• Source material
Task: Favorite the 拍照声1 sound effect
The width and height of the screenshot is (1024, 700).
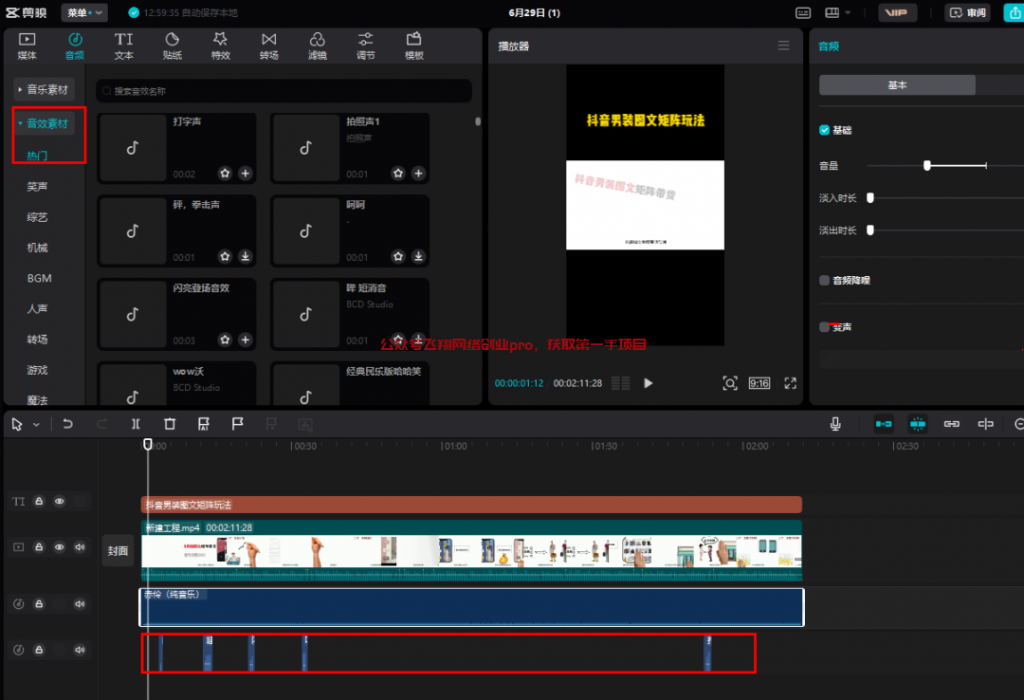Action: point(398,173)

--

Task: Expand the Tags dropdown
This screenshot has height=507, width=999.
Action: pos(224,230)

==

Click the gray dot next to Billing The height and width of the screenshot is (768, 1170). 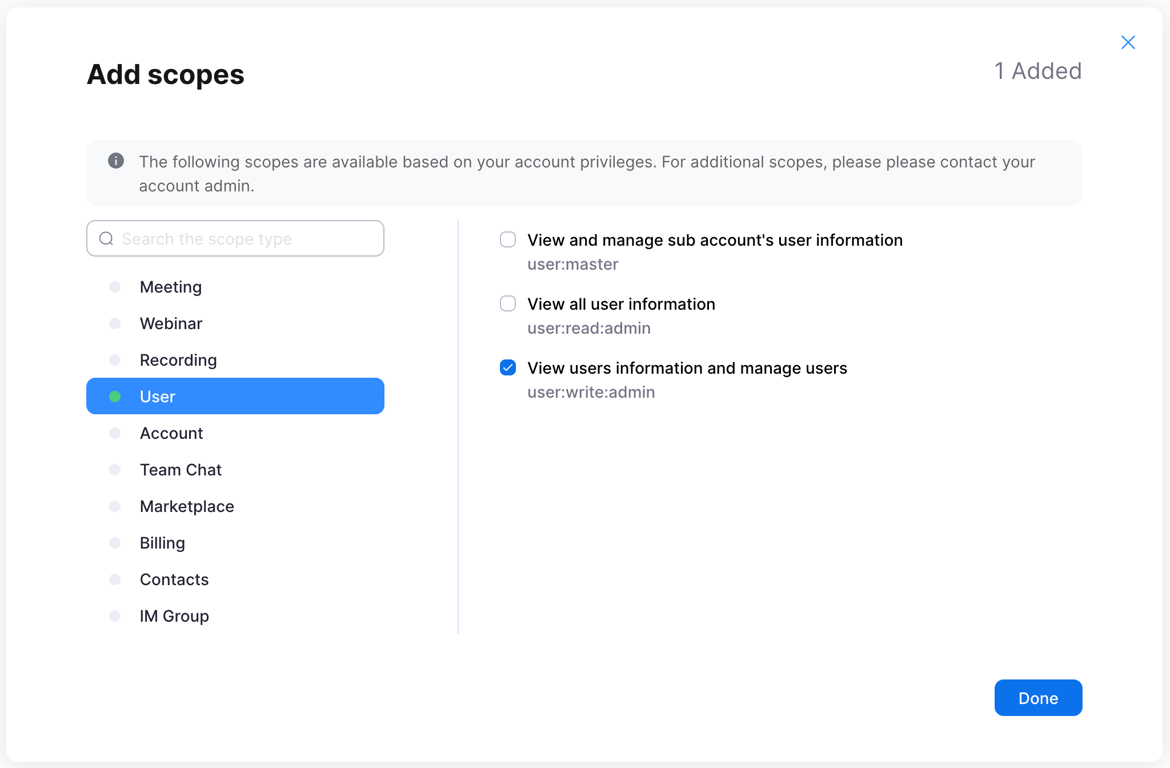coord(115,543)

• Action item
Where in the listing does the string "Task" appear? Copy every line that has it.

• Solution to the exercise
Task: Favorite the 拍照声1 sound effect
Task: Expand the Tags dropdown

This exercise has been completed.